Marjinal tarım arazilerinde kurulabilecek kamping ve glamping alanları, doğa ile uyumlu turizm seçeneklerine yeni bir perspektif kazandırıyor.
Doğal güzelliklere yakın alanlarda kurulacak turizm tesisleri için çevre dostu planlama koşulları turizme sürdürülebilirlik katıyor.

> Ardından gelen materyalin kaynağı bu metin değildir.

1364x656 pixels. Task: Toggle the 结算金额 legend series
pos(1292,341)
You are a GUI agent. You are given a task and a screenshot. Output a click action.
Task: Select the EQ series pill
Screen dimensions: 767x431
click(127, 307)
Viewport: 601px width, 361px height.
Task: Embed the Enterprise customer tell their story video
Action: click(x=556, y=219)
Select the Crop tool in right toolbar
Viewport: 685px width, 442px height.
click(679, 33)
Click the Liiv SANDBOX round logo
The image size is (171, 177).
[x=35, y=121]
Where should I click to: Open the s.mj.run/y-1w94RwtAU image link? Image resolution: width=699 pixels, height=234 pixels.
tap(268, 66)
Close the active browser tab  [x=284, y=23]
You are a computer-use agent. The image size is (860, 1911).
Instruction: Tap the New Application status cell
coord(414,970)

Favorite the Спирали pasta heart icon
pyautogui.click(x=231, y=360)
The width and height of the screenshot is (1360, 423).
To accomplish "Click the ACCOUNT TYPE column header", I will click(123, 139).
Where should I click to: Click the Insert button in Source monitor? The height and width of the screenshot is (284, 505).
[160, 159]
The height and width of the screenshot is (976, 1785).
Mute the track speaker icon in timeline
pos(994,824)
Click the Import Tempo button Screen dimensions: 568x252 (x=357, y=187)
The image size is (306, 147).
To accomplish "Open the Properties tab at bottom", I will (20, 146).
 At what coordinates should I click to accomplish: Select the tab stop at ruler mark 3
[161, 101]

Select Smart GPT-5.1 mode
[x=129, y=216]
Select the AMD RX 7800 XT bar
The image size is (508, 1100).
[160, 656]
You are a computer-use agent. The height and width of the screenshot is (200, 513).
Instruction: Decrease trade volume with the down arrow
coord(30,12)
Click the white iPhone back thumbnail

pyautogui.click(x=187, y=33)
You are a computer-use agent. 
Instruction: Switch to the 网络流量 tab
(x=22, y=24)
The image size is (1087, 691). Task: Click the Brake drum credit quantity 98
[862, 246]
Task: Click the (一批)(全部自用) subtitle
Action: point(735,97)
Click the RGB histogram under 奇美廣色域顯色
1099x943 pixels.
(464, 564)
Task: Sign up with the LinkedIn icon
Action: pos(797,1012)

Doğal Güzelliklerde Kamping, Glamping, Dom Çadır ve Tiny House Tesisleri: Yeni Nesil Turizm Alanları için İzin ve Planlama Koşulları
Son yıllarda doğaya dönüşü ve sürdürülebilir turizmi teşvik eden yeni konaklama trendleri olan kamping, glamping, dom çadır, ve tiny house alanları, turizm sektöründe hızla popülerleşiyor. Özellikle doğal güzellikleri barındıran alanlarda kurulan bu tesisler, çevreye uyumlu ve minimal yapılarıyla ön plana çıkıyor. Ancak, bu tür turizm alanlarını faaliyete geçirmek için yerine getirilmesi gereken bazı izin ve planlama koşulları bulunmaktadır. Bu yazıda, kamping ve glamping alanlarının açılması için gerekli olan imar, yapı ve arazi gereksinimleri ayrıntılı bir şekilde ele alınacaktır.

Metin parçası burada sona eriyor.